Canopus, a titular see of Egypt. Its old Egyptian name was Pekuat; the Greeks called it Kanobos, or Kanopos, after a commander of a Greek fleet buried there. The city stood in the seventh Nomos (Menelaites, later Canopites), not far from the Canopic mouth. It had many martyrs in the persecution of Diocletian, among others St. Athanasia with her three daughters, and Sts. Cyrus and John. There was here a monastery called Metanoia, founded by monks from Tabennisi, where many patriarchs of Alexandria took shelter during the religious quarrels of the fifth century. Two miles east of Canopus was the famous heathen temple of Manouthin, afterwards destroyed by monks, and a church on the same spot dedicated to the Evangelists. St. Cyril of Alexandria solemnly transported the relics of the holy martyrs Cyrus and John into the church, which became an important place of pilgrimage. It was here that St. Sophronius of Jerusalem was healed of an ophthahny that had been declared incurable by the physicians (610-619), whereupon he wrote the panegyric of the two saints with a collection of seventy miracles worked in their sanctuary (Migne, P.G., LXXXVII, 3379-676).
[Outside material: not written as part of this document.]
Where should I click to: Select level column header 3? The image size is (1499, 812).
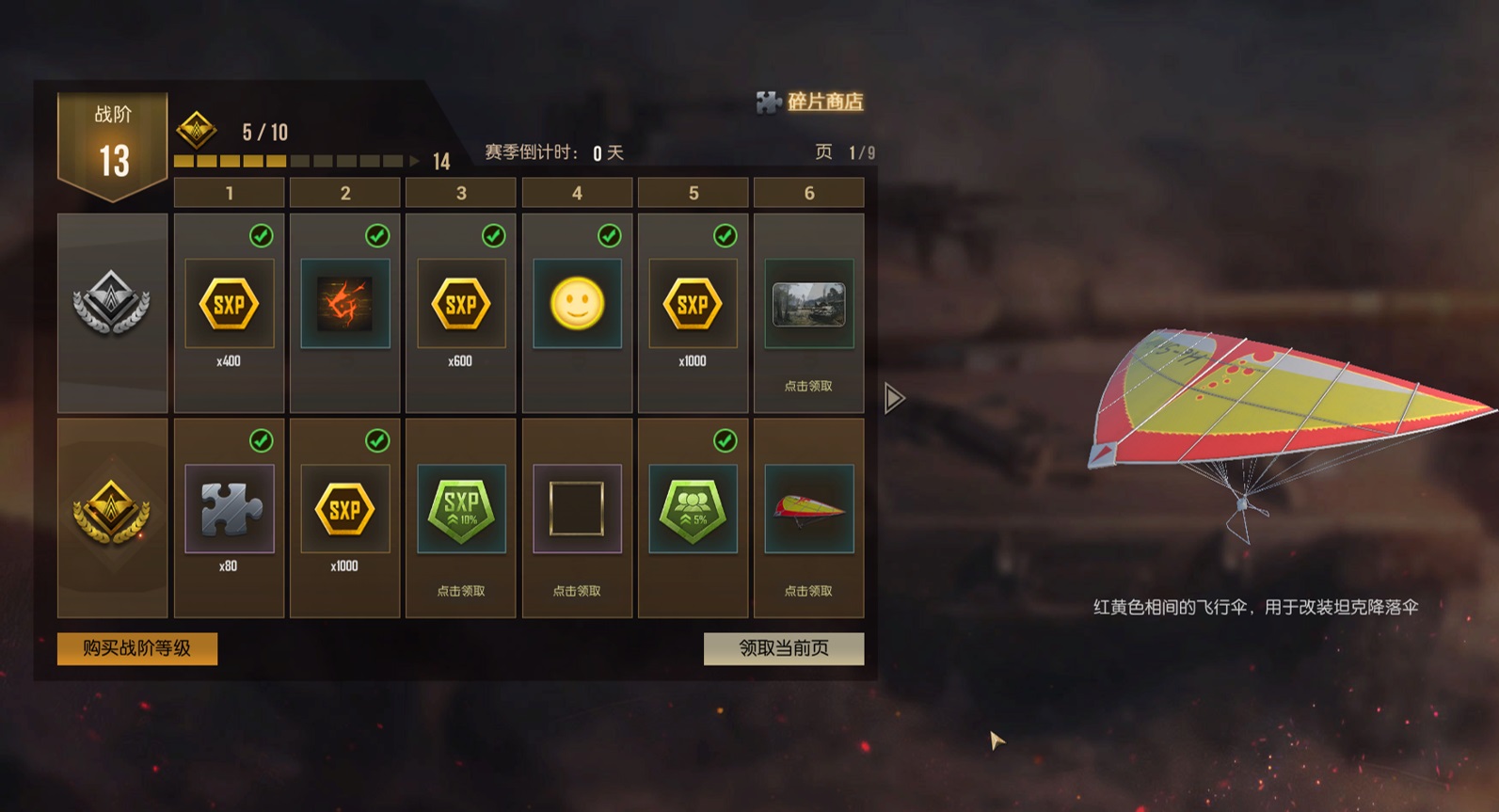click(x=461, y=193)
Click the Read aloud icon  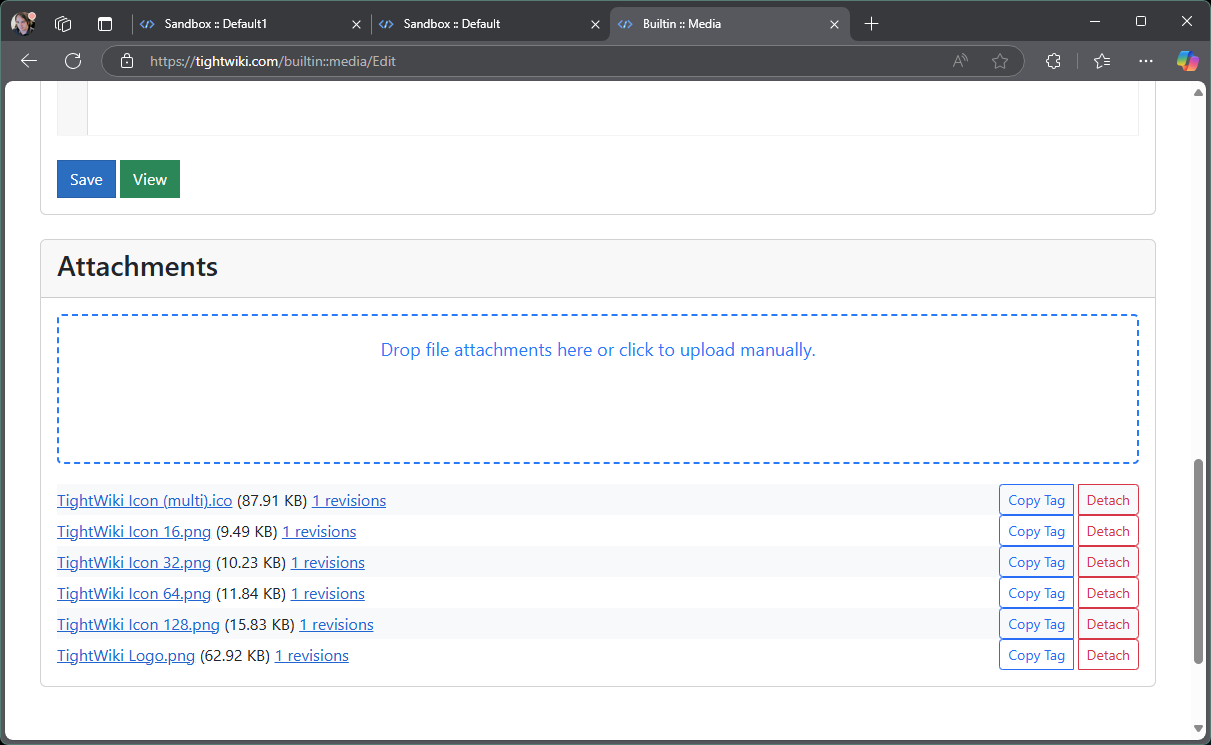960,61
Canopus formed, with Menelaus and Schedia, a see subject to Alexandria in Aegyptus Prima; it is usually called Schedia in the “Notitim episcopatuum”. Two titulars are mentioned by Lequien (II, 415), one in 325, the other in 362. The modern Arabic name is
Aboukir, “Father Cyrus”, in honor of the first of the two celebrated martyrs. It is today a village with 1000 inhabitants, at the end of a little peninsula northeast of Alexandria. It has a trade in quails, which are caught in nets hung along the shore. Off Aboukir, August 1, 1798, the French fleet was destroyed within the roads by Nelson; July 25, 1799, Bonaparte destroyed there a Turkish army 18,000 strong; and on March 8, 1801, the French garrison of 1800 men was defeated by. 20,000 English and Turks commanded by Abercromby.